Short Bio: Kishor Trivedi heads Duke High Availability Assurance Laboratory (DHAAL) and holds the Hudson Chair in the Department of Electrical and Computer Engineering at Duke University. He is known as a leading international expert in the domain of reliability and performability evaluation of Dependable systems, and has made seminal contributions to stochastic modeling formalisms and their efficient solution. He is currently carrying out experimental research in software reliability during operation where he is researching software fault tolerance through environmental diversity. This work, including software bug classification, empirical study of real failure data and associated theory of affordable software fault tolerance, has already gained significant attention.
Prof. Raimundo Macêdo (Federal University of Bahia - UFBA, Brazil)
Topic: Dependability in Hybrid Message-passing Distributed Systems
Talk Outline: Message passing distributed system models assume certain timing properties. For example, synchronous models have known time bounds for process executions and message transmissions, whereas in asynchronous models time bounds are unknown. Timing assumptions have implications in what can be computed; for instance, a deterministic consensus is impossible in asynchronous systems with crash failures (the famous FLP impossibility result). In these two extreme examples of system models, timing assumptions are valid for all processes and channels (space) and for the whole system existence (time). We call these systems homogeneous in space and time. There are, however, heterogeneous or hybrid systems. A system can be hybrid in either space, or in time, or in both space and time. For example, a typical partially synchronous system based on the Global Stabilization Time (GST) assumption is hybrid in time because it becomes synchronous after GST, but homogeneous in space as processes and channels maintain mutually consistent properties, that is, at a given time instant the system is either synchronous or asynchronous. In this talk, we discuss how to explore heterogeneity in space and/or in time to enhance the dependability of some classes of real systems made of sub-systems with varied characteristics. For instance, in a system that we call partitioned synchronous, which is hybrid in space but homogeneous in time, we can implement perfect crash failure detection and consensus deterministically, with a limited number of communication rounds. Moreover, we discuss how to explore space heterogeneity to enhance dependability properties even when the system is hybrid in both time and space, or when processes are byzantine.

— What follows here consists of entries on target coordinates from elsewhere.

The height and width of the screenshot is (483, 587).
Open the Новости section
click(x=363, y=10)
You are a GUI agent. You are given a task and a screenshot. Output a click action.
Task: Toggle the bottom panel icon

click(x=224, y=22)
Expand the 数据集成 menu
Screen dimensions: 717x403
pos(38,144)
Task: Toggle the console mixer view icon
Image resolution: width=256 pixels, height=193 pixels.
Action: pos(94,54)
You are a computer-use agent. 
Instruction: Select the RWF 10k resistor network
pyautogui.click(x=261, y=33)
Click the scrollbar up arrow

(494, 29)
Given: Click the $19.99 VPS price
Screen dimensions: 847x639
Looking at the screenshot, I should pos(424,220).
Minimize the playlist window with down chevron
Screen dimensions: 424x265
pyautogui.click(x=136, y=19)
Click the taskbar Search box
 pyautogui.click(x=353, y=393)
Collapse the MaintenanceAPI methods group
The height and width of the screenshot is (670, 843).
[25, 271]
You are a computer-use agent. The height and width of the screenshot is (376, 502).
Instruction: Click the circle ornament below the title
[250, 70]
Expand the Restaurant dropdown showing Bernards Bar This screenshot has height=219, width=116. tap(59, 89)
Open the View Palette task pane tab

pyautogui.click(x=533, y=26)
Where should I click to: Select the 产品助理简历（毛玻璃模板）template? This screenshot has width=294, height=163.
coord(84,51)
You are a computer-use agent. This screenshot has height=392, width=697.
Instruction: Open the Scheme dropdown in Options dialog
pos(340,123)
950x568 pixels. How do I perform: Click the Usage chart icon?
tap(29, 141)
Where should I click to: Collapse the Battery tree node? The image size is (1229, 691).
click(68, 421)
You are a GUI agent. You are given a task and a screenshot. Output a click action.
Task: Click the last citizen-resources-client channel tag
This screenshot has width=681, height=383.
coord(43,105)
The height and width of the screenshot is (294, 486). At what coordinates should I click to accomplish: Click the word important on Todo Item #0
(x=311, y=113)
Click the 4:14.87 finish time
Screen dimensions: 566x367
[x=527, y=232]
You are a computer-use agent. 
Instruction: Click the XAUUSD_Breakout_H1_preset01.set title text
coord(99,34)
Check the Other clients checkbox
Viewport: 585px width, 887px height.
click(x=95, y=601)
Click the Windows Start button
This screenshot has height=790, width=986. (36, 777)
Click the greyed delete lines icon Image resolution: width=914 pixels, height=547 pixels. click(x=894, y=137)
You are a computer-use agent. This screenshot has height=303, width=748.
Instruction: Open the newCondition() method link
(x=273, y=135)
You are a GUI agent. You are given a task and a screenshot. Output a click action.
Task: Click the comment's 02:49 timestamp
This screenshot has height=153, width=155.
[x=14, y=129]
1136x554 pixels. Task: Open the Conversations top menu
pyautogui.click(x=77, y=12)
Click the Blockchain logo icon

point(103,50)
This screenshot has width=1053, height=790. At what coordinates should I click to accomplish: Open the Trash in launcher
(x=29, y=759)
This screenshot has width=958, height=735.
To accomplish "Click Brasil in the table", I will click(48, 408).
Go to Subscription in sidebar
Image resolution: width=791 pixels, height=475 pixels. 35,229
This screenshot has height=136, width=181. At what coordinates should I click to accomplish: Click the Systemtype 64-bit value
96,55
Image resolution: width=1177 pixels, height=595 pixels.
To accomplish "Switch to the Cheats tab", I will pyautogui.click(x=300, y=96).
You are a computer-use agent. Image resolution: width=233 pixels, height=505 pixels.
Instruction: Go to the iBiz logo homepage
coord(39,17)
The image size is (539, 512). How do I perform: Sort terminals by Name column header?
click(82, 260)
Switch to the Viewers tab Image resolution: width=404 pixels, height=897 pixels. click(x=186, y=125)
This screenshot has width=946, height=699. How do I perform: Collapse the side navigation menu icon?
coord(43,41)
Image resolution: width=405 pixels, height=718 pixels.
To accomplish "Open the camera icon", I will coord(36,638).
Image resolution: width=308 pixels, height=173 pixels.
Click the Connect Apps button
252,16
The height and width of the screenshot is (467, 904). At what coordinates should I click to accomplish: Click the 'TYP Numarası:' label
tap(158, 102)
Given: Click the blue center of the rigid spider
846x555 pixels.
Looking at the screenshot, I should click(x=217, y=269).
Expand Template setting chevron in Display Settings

Short Bio: Raimundo José de Araújo Macêdo is a Full Professor in the Computer Science Department at Federal University of Bahia (UFBA) in Brazil and the head of the Distributed Systems Laboratory (LaSiD) at UFBA. He holds a Ph.D. in Computer Science from the University of Newcastle upon Tyne (England). He has participated and coordinated several research projects with different Brazilian and foreign research institutions, covering the many aspects of dependable distributed systems (algorithms, architectures, and implementations). Main research topics include group communication, consensus, replication, failure detection, self-management, simulations, real-time, architectural frameworks, and cyber-physical systems. He served on the program and organizing committees of many international and national conferences, including DSN, SRDS, DISC, Middleware, DAIS, LADC, SBRC, and SBESC. He is an IFIP Councillor, a Brazilian Computer Society (SBC) Director, and the General Chair of IEEE SRDS 2018.